"""

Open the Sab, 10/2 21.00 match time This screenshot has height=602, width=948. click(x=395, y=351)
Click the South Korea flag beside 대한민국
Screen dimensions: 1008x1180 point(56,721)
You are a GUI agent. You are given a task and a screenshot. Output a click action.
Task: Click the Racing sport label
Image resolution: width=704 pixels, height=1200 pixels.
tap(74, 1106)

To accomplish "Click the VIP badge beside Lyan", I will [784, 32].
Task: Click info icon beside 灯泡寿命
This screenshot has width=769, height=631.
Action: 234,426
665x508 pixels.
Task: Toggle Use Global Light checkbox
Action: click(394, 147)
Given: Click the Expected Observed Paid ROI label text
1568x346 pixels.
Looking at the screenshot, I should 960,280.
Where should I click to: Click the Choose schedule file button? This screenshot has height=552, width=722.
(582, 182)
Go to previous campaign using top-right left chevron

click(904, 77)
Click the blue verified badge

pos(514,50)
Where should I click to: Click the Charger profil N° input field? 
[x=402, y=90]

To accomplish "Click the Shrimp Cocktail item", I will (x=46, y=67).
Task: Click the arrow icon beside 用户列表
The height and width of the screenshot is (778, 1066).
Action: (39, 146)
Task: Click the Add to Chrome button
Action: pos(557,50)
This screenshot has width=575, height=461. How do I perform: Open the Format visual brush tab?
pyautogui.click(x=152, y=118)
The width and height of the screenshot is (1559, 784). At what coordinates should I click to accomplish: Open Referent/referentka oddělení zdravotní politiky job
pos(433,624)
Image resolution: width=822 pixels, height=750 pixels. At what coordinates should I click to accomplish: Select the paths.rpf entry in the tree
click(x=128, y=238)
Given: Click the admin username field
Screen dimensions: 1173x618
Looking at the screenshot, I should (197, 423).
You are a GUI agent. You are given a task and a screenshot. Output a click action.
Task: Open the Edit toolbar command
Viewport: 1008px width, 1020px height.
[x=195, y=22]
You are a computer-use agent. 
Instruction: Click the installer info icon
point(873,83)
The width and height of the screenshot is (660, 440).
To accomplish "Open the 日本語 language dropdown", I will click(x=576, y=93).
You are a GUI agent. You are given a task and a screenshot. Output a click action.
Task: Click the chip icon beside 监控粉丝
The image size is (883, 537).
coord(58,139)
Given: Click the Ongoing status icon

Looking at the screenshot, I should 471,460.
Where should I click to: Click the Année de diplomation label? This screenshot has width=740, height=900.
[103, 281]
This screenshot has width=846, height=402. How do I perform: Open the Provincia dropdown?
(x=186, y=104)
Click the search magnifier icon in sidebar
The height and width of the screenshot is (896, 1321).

"""

> [How to complete this task]
Transcribe each entry above exactly as it reads.

> [Result of the task]
Open the Sab, 10/2 21.00 match time This screenshot has height=602, width=948. click(x=395, y=351)
Click the South Korea flag beside 대한민국
Screen dimensions: 1008x1180 point(56,721)
You are a GUI agent. You are given a task and a screenshot. Output a click action.
Task: Click the Racing sport label
Image resolution: width=704 pixels, height=1200 pixels.
tap(74, 1106)

To accomplish "Click the VIP badge beside Lyan", I will [784, 32].
Task: Click info icon beside 灯泡寿命
This screenshot has width=769, height=631.
Action: 234,426
665x508 pixels.
Task: Toggle Use Global Light checkbox
Action: click(394, 147)
Given: Click the Expected Observed Paid ROI label text
1568x346 pixels.
Looking at the screenshot, I should 960,280.
Where should I click to: Click the Choose schedule file button? This screenshot has height=552, width=722.
(582, 182)
Go to previous campaign using top-right left chevron

click(904, 77)
Click the blue verified badge

pos(514,50)
Where should I click to: Click the Charger profil N° input field? 
[x=402, y=90]

To accomplish "Click the Shrimp Cocktail item", I will (x=46, y=67).
Task: Click the arrow icon beside 用户列表
The height and width of the screenshot is (778, 1066).
Action: (39, 146)
Task: Click the Add to Chrome button
Action: pos(557,50)
This screenshot has width=575, height=461. How do I perform: Open the Format visual brush tab?
pyautogui.click(x=152, y=118)
The width and height of the screenshot is (1559, 784). At what coordinates should I click to accomplish: Open Referent/referentka oddělení zdravotní politiky job
pos(433,624)
Image resolution: width=822 pixels, height=750 pixels. At what coordinates should I click to accomplish: Select the paths.rpf entry in the tree
click(x=128, y=238)
Given: Click the admin username field
Screen dimensions: 1173x618
Looking at the screenshot, I should (197, 423).
You are a GUI agent. You are given a task and a screenshot. Output a click action.
Task: Open the Edit toolbar command
Viewport: 1008px width, 1020px height.
[x=195, y=22]
You are a computer-use agent. 
Instruction: Click the installer info icon
point(873,83)
The width and height of the screenshot is (660, 440).
To accomplish "Open the 日本語 language dropdown", I will click(x=576, y=93).
You are a GUI agent. You are given a task and a screenshot. Output a click action.
Task: Click the chip icon beside 监控粉丝
The image size is (883, 537).
coord(58,139)
Given: Click the Ongoing status icon

Looking at the screenshot, I should 471,460.
Where should I click to: Click the Année de diplomation label? This screenshot has width=740, height=900.
[103, 281]
This screenshot has width=846, height=402. How do I perform: Open the Provincia dropdown?
(x=186, y=104)
Click the search magnifier icon in sidebar
The height and width of the screenshot is (896, 1321).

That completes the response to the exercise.